UPDATE: Here are the weekly high-frequency indicators...
ICSC same store sales were reported up +0.1% from the week before, and only +0.4% YoY.
Similarly, Shoppertrak reported YoY "retail sales slipped 4.5 percent for the week ending January 30 while sales fell 6.5 percent versus the previous week ending January 23."
Oddly, although neither Shoppertrak nor the ICSC had sales in January at any time increasing YoY more than inflation -- and indeed generally less, for the month, the report was very positive:
While typically the lightest month of the year in terms of volume, and
no doubt in large part due to extremely easy comparisons to a year ago,
January's strong performance nonetheless suggests retailers might have
finally turned the corner. Preliminary results show total sales
increased 5.6% from a year ago to $26.6 billion for the 32 retailers we
track, while same-store sales were up 3.3%. This is the fifth straight
gain after 12 consecutive months of declines, and the best showing
since April 2008.
Auto sales for January were down from December (not unexpected given seasonality) at 10.8M annualized sales, but up more than 10% over a horrible January 2009.

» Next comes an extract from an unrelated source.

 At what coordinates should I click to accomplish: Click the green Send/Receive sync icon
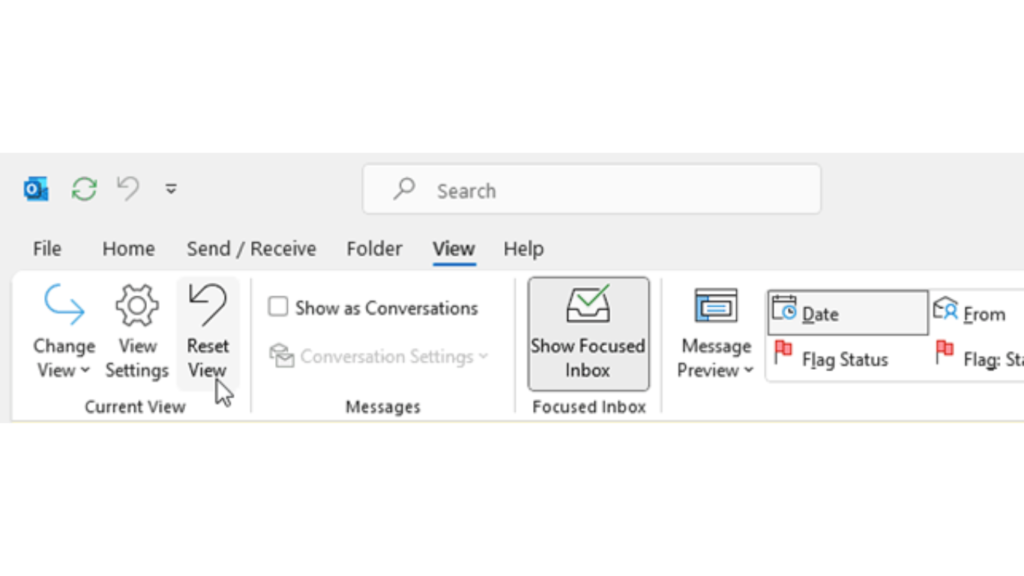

Railfax reported cyclical traffic up ~15% from a year ago, an excellent sign of economic growth. Intermodal and total traffic loads were also up. Baseline traffic was still slightly behind last year.
The BLS reported initial jobless claims of 480,000 for the last week of January, in a tight range with the 472,000 and 479,000 of the two prior weeks. It is clear that the readings in the 430,000-440,000 range in late December and early January were due to over-generous seasonal adjustments. For an improved jobs outlook, we need this number to start to decline again in the next few weeks.
The E.I.A. reported gasoline usage slightly down YoY for second straight week. Gasoline cost $2.66/gallon, down slightly from recent highs. Oil ended the week at $71.89. As you recall, the energy prices are my main concern for job and economic growth later in the year, so this decline is a welcome sign, even if some of it is due to dollar gains due to European woes.
Finally, The Daily Treasury Statement for Feb. 4 showed $36.2B in withholding taxes paid vs. $44.9B 4 days into February last year. The month of January ended with $140.4B paid vs. $151.8B a year ago, a decrease of (-6.7%). I continue to believe that the seasonally adjusted low for this recession was probably in October, although it is disconcerting to see a YoY GDP gain, however slight, coupled with a decrease in withholding taxes for jobs this large.
Aside from watching to see if initial jobless claims start to decline again or not, this week will be most notable for January retail sales. Seasonal adjustments will most likely once again determine if the data reported above is actually "good" or "bad."